- CONSIGNES DE TRAVAIL
A. Reproduisez à l'identique le passage du texte sur l'eutonie compris entre « Mes souvenirs sont » et « séances d’eutonie ? », bornes incluses.
B. Répondez brièvement aux questions suivantes d'après le texte sur l'eutonie.
(i) Quel moyen Gerda a-t-elle indiqué pour développer plus finement les sensations en dehors des séances d'eutonie ?
(ii) Chez quel éditeur et en quelle année a paru le livre de Philippe Delerm qui est cité ?
(iii) Quel est le titre du livre de René Frégni édité chez Gallimard en 2011 ?
C. Poursuivez le texte sur l'eutonie et la lecture à partir de sa dernière phrase.

- TEXTE FOURNI
+ + + +

DÉCRIRE LE SENSIBLE EN EUTONIE


Mes souvenirs sont émoussés mais je crois ne pas trahir la pensée de Gerda en évoquant une question qui lui avait été posée lors d’un stage d’été :

Comment développer plus finement nos sensations et notre conscience corporelle en dehors des séances d’eutonie ?


Gerda a répondu : « Par la lecture ».

De quoi ? « De romans par exemple ».


Peut-on penser que la lecture va nous rendre plus à l’écoute de nous-mêmes et que nous pourrons évoquer nos ressentis dans la pratique de l’eutonie avec une plus grande précision à l’aide d’un vocabulaire plus varié, plus riche, plus diversifié ?

Sans forcément connaître l’eutonie certains écrivains savent transmettre le sensible.


Je prends pour exemple le petit livre de Philippe DELERM :

La première gorgée de bière et autres plaisirs minuscules. Edition L’Arpenteur 1997


La première gorgée de bière, p. 31

« C’est la seule qui compte. Les autres de plus en plus longues, de plus en plus anodines, ne donnent qu’un empâtement tiédasse, une abondance gâcheuse. La dernière, peut-être, retrouve avec la désillusion de finir un semblant de pouvoir.

Mais la première gorgée ! Gorgée ? Ça commence bien avant la gorge. Sur les lèvres déjà cet or mousseux, fraîcheur amplifiée par l’écume, puis lentement sur le palais bonheur tamisé d’amertume. Comme elle semble longue, la première gorgée ! On la boit tout de suite, avec une avidité faussement instinctive. »

Ou bien : Le jardin immobile, p. 61

« On marche dans un jardin, l’été, quelque part en Aquitaine. C’est le creux du mois d’août, au début de l’après-midi. Pas un souffle de vent. Même la lumière semble dormir sur les tomates : juste un point de brillance sur chaque fruit rouge. La dernière pluie les a maculées d’un peu de terre. C’est bon, l’idée de les passer sous l’eau fraîche, et de goûter leur chair encore attiédie. A l’heure qui ne passe pas, juste déguster la déclinaison patiente des couleurs. Il y a des tomates d’un vert pâle, un peu plus foncé au cœur du réceptacle, et d’autres d’un presque orangé où dort une touche d’acide. Celles-là ne semble pas faire ployer la branche. Seules les tomates mûres ont la sensualité penchée. »

René Frégni :

Je citerai également un auteur provençal de renommée nationale, René Frégni.

Son dernier livre édité chez Gallimard en 2011 : La fiancée aux corbeaux.

+ + + +

- MATÉRIEL FOURNI
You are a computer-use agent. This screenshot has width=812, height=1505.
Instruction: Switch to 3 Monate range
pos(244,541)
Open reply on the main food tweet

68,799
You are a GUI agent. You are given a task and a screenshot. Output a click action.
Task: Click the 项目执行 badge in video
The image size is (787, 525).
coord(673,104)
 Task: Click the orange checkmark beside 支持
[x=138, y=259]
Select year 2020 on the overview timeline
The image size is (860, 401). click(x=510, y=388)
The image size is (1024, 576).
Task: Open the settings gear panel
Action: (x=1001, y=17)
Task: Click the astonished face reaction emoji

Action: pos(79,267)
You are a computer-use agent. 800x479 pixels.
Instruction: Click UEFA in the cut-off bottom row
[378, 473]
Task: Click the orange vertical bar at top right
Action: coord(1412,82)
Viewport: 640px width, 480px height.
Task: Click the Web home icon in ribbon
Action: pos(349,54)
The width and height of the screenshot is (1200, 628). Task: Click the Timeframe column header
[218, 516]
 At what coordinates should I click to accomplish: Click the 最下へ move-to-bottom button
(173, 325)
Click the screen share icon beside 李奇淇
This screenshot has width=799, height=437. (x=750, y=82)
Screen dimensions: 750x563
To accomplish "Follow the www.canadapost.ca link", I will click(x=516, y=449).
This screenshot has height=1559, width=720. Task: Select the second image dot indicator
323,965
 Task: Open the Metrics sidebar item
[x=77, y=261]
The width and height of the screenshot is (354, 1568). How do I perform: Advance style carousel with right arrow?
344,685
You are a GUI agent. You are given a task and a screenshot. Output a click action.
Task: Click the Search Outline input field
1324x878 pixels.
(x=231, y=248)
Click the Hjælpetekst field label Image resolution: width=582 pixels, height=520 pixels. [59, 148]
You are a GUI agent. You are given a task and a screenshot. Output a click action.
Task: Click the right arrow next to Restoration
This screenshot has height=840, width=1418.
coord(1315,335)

+ + + +

- RÉPONSES AUX CONSIGNES
A.
Mes souvenirs sont émoussés mais je crois ne pas trahir la pensée de Gerda en évoquant une question qui lui avait été posée lors d’un stage d’été :

Comment développer plus finement nos sensations et notre conscience corporelle en dehors des séances d’eutonie ?

B.
(i) La lecture, de romans par exemple.
(ii) Aux éditions L'Arpenteur, en 1997.
(iii) La fiancée aux corbeaux.

C.
J’y ai trouvé de très belles descriptions de paysages, des impressions, des atmosphères à la Giono.


Voici un extrait de la page 43 :

1er décembre.

« Je suis étonné chaque matin par les grandeurs violettes de l’aube, puis par la vitesse du soleil. Je bois mon café dans un bol rouge qu’Isabelle m’a offert et je regarde.

D’une étincelante pointe de feu le soleil allume d’abord un chêne au sommet des collines, seuls les chênes ont résisté aux flammes. Il dévale à une allure folle les restanques1 que l’incendie a nettoyées jusqu’à l’os, disparaît un instant dans un vallon noir, ressurgit, reprend sa course le long des terrasses, blondit la première maison au bord de la colline et en trois bonds toute la ville est blonde. »


Dans le domaine des senteurs, des fragrances nous pourrions aller chercher chez Süskind : Le parfum, 1986, Livre de poche n° 6427.


Le Parfum est un récit efficace porté par une écriture fine et fluide dans lequel Süskind fait preuve d’un grand talent pour la description, en particulier de celle des parfums.


Une de mes élèves en eutonie était artiste peintre. Elle traduisait ses sensations avec des couleurs.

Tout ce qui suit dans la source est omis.